TRECHO DA PÁGINA:
Basta ter algum projeto apresentado ao Ministério da Cultura para se dar conta da arbitrariedade, desprezo e  arrogância com o que o órgão trata qualquer iniciativa que não seja sua. Matéria de Jotabê Medeiros, de O Estado de S.Paulo desta semana, mostra como a decisão de cortar o direito autoral dos dramaturgos em projetos de artes cênicas tem provocado a ira dos artistas. 

Teatro em pé de guerra contra MinC

Corte do direito autoral de dramaturgos em projetos de peças incentivadas causa revolta e manifestos irados dos autores

Jotabê Medeiros

Uma microrrebelião teatral se alastra pela internet. Desde o final de semana, dramaturgos e artistas de teatro deflagram uma corrente de e-mails, manifestos, mensagens de solidariedade e adesões na rede. O motivo é a decisão da Fundação Nacional de Arte (Funarte) de cortar dos projetos de teatro aprovados pela Lei Rouanet a parte relativa aos direitos autorais do dramaturgo, do autor do texto.

O primeiro a se manifestar foi o carioca Marcelo Pedreira, do Rio de Janeiro, autor de Inevitável História de Letícia Diniz. Ele enviou seu projeto ao MinC para receber o benefício em dezembro. Em fevereiro, o projeto foi aprovado com um corte – o valor que destinaria parte da captação para o autor da peça.

“Eu achava que era um caso isolado, uma espécie de engano. Mas logo depois eu estive com o Hamilton Vaz Pereira (diretor e dramaturgo) e ele me disse que ele também tinha tido o problema. Liguei para o Bosco Brasil (autor) e ele me disse: ?Acabou de acontecer comigo?”, conta Pedreira. Com mais contatos, descobriram-se diversos outros casos, e a revolta tomou conta do povo do teatro.

INSTRUÇÕES:
- 1) Liste os nomes de todos os artistas de teatro mencionados no trecho sobre o corte dos direitos autorais dos dramaturgos.
- 2) Escreva a continuação do trecho sobre a revolta dos dramaturgos contra o MinC, começando logo após a última frase.

[Itens armazenados]
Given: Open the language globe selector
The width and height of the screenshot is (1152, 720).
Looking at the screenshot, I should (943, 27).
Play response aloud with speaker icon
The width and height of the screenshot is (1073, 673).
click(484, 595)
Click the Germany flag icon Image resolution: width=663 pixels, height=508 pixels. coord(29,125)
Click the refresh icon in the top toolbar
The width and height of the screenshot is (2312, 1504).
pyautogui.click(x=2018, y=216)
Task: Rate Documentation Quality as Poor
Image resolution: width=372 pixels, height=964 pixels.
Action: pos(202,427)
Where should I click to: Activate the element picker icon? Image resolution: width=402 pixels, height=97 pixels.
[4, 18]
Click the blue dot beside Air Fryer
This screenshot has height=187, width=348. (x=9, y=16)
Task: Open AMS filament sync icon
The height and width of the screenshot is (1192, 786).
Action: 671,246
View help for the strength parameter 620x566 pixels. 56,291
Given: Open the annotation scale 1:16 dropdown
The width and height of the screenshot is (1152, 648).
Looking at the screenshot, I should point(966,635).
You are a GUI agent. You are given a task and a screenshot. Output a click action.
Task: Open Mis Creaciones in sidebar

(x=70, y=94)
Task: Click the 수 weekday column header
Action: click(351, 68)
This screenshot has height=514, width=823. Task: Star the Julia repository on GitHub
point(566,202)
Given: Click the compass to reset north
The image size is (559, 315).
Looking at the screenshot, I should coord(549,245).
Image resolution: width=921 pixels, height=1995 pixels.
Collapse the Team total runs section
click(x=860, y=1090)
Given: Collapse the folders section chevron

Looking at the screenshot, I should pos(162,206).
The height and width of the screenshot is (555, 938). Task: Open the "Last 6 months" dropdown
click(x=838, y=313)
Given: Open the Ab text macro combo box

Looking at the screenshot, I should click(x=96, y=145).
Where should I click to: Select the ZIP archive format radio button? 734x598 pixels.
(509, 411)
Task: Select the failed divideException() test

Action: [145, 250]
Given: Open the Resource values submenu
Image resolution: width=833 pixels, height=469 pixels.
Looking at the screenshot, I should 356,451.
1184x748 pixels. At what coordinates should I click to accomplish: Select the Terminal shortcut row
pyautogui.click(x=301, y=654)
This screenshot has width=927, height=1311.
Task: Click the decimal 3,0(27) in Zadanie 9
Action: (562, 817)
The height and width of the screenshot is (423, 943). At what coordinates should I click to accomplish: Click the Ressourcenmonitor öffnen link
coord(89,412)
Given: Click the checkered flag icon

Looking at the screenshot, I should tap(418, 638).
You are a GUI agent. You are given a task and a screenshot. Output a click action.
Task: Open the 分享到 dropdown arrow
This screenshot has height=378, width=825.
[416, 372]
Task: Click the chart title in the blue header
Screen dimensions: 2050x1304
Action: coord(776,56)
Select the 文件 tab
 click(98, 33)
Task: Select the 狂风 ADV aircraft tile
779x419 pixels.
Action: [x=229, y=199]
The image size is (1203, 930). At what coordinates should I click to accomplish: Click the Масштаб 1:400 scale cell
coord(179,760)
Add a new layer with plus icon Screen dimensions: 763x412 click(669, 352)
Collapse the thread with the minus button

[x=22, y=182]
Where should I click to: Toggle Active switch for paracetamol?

RESULTADOS:
- 1) Marcelo Pedreira, Hamilton Vaz Pereira, Bosco Brasil

- 2)
O Ministério da Cultura informou ontem que a orientação de cortar o autor do projeto de uma montagem surgiu informalmente na Funarte – não há um documento escrito disso – na gestão anterior à de Sérgio Mamberti (portanto, na gestão de Celso Frateschi, afastado pelo ministro Juca Ferreira). “Realmente, houve uma orientação, na gestão anterior da Funarte, de cortar o valor de direitos autorais de projetos”, informou nota da Comunicação Social do MinC, que acrescentou que o ministério não estava ciente da orientação. “O problema foi identificado agora, por meio da imprensa, e será corrigido.”

A Funarte funciona como instituição de apoio à Secretaria de Fomento e Incentivo à Cultura do Minc (Sefic), examinando projetos em consonância com a Comissão Nacional de Incentivos à Cultura (CNIC).

Celso Frateschi, ex-presidente da Funarte, reagiu com indignação à acusação de ter ordenado o corte do direito dos dramaturgos. “Eu sou um autor, como iria fazer uma coisa dessas?”, disse. “Que coisa mais nojenta. É revoltante. Além de todas as burradas, começam a mentir desse jeito”, afirmou Frateschi. Ele desafiou o MinC a mostrar qualquer documento que o responsabilize pela orientação.

O atual presidente da Funarte, o ator Sérgio Mamberti, disse que vai alterar a orientação. Ele ainda não sabe dizer exatamente de onde surgiu a orientação, mas afirma que os pareceristas que examinam os projetos se pautam por normas geralmente estabelecidas por chefias. Mamberti também considera que, se os autores recorrerem, poderá retroagir os processos e pagar o direito do autor. “Se a gente paga o direito autoral para os estrangeiros, como é que não pagaria para o autor brasileiro?”

O dramaturgo Marcelo Pedreira entrou com recurso esta semana contra o corte no orçamento de sua peça. Segundo ele, sua argumentação é baseada no fato de que, se essa orientação se mantiver, o ministério estará empurrando o autor para o amadorismo. “O MinC deveria estimular, e não colocar obstáculos para o autor de teatro. Eles vêem a gente como milionários. Mas, se a gente for sobreviver unicamente de bilheteria, não tem a menor condição.”

A rebelião ganha dia após dia maiores contornos. O dramaturgo Cassio Pires, autor de Peça de Elevador, escreveu um manifesto contundente dizendo que “o Ministério da Cultura não faz, nem nunca fez, política cultural com os artistas brasileiros, mas, sim, apesar deles.”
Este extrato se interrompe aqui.